(Records excerpted from a collection)
- - -

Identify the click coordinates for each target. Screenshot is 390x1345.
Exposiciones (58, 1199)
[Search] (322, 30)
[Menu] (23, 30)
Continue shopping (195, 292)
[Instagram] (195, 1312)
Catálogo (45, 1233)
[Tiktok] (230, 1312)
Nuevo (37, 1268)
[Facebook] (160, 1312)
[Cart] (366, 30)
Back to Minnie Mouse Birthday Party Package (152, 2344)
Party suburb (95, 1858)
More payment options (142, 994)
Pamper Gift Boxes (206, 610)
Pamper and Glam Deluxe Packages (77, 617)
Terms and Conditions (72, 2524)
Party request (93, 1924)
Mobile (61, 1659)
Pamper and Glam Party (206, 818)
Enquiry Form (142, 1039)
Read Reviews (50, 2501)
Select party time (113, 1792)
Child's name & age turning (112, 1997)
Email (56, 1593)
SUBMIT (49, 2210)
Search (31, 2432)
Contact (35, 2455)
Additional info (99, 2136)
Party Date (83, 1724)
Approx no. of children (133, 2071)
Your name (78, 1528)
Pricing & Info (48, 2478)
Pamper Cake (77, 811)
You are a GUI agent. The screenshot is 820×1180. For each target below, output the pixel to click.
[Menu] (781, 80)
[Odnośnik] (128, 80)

- - -

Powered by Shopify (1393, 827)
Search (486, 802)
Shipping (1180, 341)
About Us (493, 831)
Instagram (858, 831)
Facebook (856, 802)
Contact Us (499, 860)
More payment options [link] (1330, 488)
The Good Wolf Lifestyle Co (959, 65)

- - -

PROBLEM STATEMENT:
Among the records above, only the lines between the line holding "Identify the click" and the line holding "Read Reviews (50, 2501)", inclusive, are to be output, exactly as written.

RESULT OF THIS TASK:
Identify the click coordinates for each target. Screenshot is 390x1345.
Exposiciones (58, 1199)
[Search] (322, 30)
[Menu] (23, 30)
Continue shopping (195, 292)
[Instagram] (195, 1312)
Catálogo (45, 1233)
[Tiktok] (230, 1312)
Nuevo (37, 1268)
[Facebook] (160, 1312)
[Cart] (366, 30)
Back to Minnie Mouse Birthday Party Package (152, 2344)
Party suburb (95, 1858)
More payment options (142, 994)
Pamper Gift Boxes (206, 610)
Pamper and Glam Deluxe Packages (77, 617)
Terms and Conditions (72, 2524)
Party request (93, 1924)
Mobile (61, 1659)
Pamper and Glam Party (206, 818)
Enquiry Form (142, 1039)
Read Reviews (50, 2501)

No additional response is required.